Awalnya saya sama Vidya kaget dan langsung menutup wajah dengan pashmina yang masih tersampir di leher. Bayangkan saja, kami dua perawan baik-baik, anak rumahan pula. Ini juga pertama kali nonton pertunjukan seperti itu. Vidya bahkan sampai muntah-muntah.

Selain cewek dan cowok, ada juga waria. Saya kira waria di tempat itu sudah operasi kelamin jadi cewek, ternyata belum. Saya dan Vidya cuma bisa ngakak, karena merasa tertipu. Nggak puas berjoget, si waria beratraksi pakai bola ping pong. Jadi, inilah bagian yang populer disebut Ping Pong Show.

Si waria melempar-lemparkan bola ping pong dari belahan bokongnya ke kursi penonton. Rasain deh tuh. Spontan saya kembali menutup muka. Dilempar bola ping pong dari belahan bokong David Beckham aja saya ogah, apalagi ini?

Nah, buat kalian cewek-cewek yang bawa pasangan, temenin lah pasangan kalian kalau maksa mau nonton ginian. Sebab, banyak adegan yang melibatkan penonton cowok. Dari yang cuma lucu-lucuan sampai adegan sensual. Cowok-cowok juga dijadikan objek penderita…. Eh, atau penikmat? Yang ditarik sih biasanya yang datang bergerombol.

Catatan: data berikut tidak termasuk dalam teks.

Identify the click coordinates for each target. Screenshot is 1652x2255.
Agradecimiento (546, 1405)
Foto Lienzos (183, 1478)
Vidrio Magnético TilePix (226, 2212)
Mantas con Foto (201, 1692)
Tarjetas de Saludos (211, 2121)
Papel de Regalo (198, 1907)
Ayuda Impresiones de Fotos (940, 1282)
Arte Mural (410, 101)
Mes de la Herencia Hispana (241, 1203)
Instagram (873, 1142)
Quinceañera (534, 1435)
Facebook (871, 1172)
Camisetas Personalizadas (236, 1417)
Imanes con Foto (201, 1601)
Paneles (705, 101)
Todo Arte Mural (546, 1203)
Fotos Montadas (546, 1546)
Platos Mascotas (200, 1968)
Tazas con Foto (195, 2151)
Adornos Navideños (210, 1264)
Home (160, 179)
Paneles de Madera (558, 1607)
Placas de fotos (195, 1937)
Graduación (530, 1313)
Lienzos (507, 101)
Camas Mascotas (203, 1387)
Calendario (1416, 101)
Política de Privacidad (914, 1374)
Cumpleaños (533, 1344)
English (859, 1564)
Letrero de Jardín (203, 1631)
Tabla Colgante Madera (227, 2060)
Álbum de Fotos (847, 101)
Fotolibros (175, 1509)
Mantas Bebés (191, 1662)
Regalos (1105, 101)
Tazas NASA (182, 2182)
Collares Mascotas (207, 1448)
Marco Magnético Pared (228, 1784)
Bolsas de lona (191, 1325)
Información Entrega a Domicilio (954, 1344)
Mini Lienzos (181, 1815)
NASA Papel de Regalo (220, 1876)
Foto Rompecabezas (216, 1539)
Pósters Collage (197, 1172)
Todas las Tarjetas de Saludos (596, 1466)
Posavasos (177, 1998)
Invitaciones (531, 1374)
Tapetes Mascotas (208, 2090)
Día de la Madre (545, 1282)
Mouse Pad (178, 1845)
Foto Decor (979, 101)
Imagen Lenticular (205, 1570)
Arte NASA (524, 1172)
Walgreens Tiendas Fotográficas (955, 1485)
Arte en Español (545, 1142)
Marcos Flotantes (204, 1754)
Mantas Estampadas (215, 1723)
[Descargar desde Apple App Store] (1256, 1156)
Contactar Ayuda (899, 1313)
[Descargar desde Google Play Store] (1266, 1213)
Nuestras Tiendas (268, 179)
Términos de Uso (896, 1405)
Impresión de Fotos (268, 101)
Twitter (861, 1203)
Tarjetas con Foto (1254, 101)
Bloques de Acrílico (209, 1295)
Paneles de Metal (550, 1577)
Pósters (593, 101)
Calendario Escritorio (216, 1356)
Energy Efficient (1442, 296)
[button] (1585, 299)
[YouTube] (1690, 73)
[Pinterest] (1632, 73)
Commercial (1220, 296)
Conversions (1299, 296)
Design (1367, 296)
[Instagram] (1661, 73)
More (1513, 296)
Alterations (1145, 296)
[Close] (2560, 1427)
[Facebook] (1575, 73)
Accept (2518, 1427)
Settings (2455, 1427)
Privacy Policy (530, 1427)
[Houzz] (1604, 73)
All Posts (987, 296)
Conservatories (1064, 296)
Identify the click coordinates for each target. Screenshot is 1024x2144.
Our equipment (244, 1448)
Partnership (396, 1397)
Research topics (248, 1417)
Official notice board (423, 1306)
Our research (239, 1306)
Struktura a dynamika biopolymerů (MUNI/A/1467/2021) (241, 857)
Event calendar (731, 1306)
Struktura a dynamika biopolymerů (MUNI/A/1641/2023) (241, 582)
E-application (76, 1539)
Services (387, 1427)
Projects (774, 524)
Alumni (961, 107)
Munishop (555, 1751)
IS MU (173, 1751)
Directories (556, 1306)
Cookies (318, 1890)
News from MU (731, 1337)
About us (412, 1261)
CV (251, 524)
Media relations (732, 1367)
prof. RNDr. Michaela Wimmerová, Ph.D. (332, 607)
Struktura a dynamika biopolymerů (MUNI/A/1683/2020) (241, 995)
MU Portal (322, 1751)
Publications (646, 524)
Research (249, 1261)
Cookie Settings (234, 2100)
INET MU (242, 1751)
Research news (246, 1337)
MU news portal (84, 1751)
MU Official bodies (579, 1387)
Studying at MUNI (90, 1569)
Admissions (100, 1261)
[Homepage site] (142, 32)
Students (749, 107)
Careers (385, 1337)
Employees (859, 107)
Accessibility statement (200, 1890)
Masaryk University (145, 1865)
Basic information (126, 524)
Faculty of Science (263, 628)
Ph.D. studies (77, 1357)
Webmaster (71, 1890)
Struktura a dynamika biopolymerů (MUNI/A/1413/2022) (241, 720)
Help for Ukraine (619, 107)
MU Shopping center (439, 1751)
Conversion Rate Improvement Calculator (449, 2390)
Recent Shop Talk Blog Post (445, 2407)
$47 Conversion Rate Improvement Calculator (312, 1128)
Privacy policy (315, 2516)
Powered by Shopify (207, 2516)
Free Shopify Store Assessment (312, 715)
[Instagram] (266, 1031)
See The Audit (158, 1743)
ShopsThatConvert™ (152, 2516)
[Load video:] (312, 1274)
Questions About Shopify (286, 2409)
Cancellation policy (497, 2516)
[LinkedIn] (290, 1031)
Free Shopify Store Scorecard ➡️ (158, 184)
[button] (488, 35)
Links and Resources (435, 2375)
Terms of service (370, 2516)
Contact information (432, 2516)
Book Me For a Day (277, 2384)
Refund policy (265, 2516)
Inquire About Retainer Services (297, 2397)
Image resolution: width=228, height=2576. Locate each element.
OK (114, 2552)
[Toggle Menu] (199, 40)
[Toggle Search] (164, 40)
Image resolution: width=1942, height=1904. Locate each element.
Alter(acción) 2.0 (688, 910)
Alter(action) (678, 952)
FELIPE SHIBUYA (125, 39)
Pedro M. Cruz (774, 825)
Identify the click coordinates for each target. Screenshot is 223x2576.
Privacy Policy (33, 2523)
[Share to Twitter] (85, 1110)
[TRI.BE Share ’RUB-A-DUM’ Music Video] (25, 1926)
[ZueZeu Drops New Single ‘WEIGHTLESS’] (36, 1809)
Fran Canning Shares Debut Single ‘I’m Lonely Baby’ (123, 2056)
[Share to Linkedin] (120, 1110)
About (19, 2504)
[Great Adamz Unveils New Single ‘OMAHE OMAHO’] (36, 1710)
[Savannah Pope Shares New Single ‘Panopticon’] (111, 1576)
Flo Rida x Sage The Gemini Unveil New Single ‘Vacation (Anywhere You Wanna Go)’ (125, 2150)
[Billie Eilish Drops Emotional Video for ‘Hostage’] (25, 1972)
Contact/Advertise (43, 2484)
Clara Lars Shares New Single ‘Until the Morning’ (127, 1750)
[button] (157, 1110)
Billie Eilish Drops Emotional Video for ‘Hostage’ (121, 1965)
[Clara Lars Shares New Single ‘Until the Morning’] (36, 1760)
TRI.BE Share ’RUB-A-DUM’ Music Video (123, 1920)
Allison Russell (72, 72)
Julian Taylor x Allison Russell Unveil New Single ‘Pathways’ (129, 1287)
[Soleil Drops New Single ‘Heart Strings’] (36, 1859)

Nah, buat kamu yang cowok, sebaiknya nggak usah mau kalau disuruh naik panggung. Udah dikerjain, dibikin malu juga. Jadi bahan tertawaan oleh para penari dan pengunjung. Tapi kalau pede dan memang mau pamer, terserah saja. Yang pasti pas turun bakal diminta uang tip.

Pertunjukan semacam itu terus ditampilkan secara berulang-ulang dari mulai pukul 18.00 sampai 23.00. Jadi nggak usah merasa telat, karena sebelum jam show berakhir, kalian pasti masih dapat suguhan tontonan. Kalau nggak mau rugi, nonton beberapa kali rangkaian pun bisa, nggak akan diusir sebelum pukul 23.00.

Kebetulan kami tak ingin nonton berulang kali. Ketika masuk adegan yang tadi sudah ditampilkan, saya dan Vidya memutuskan untuk keluar. Mendingan jajan seafood di luar kelab. Kalau malam, sepanjang jalan dari Wake Up Club, Jungceylon Mall, sampai Bangla Road itu ramai sekali tukang jajanan yang murah dan enak.

Khusus di Bangla Road, kendaraan dilarang lewat pada malam hari, karena jalan yang dipenuhi berbagai jenis bar dan kelab malam itu padat luar biasa. Bar dan kelab malam di Bangla Road masing-masing punya ciri yang nyentrik. Ada yang menyuguhkan Tiger Show, kabaret waria, sampai penari striptis asal Rusia.

Cuma dengan lewat aja, sudah banyak atraksi yang bisa dilihat. Bagaimana tidak, penari striptis dari Rusia, misalnya, sengaja dipajang di kotak kaca di bagian atas bar untuk menarik pengunjung.

Oh ya, kalau di sana itu nggak ada ormas yang suka razia. Jadi mau ngebar silakan, mau nonton striptis monggo, mau lewat doang kayak saya juga bebas. Semua cuek bebek. Yang penting sektor pariwisata maju, kali ya?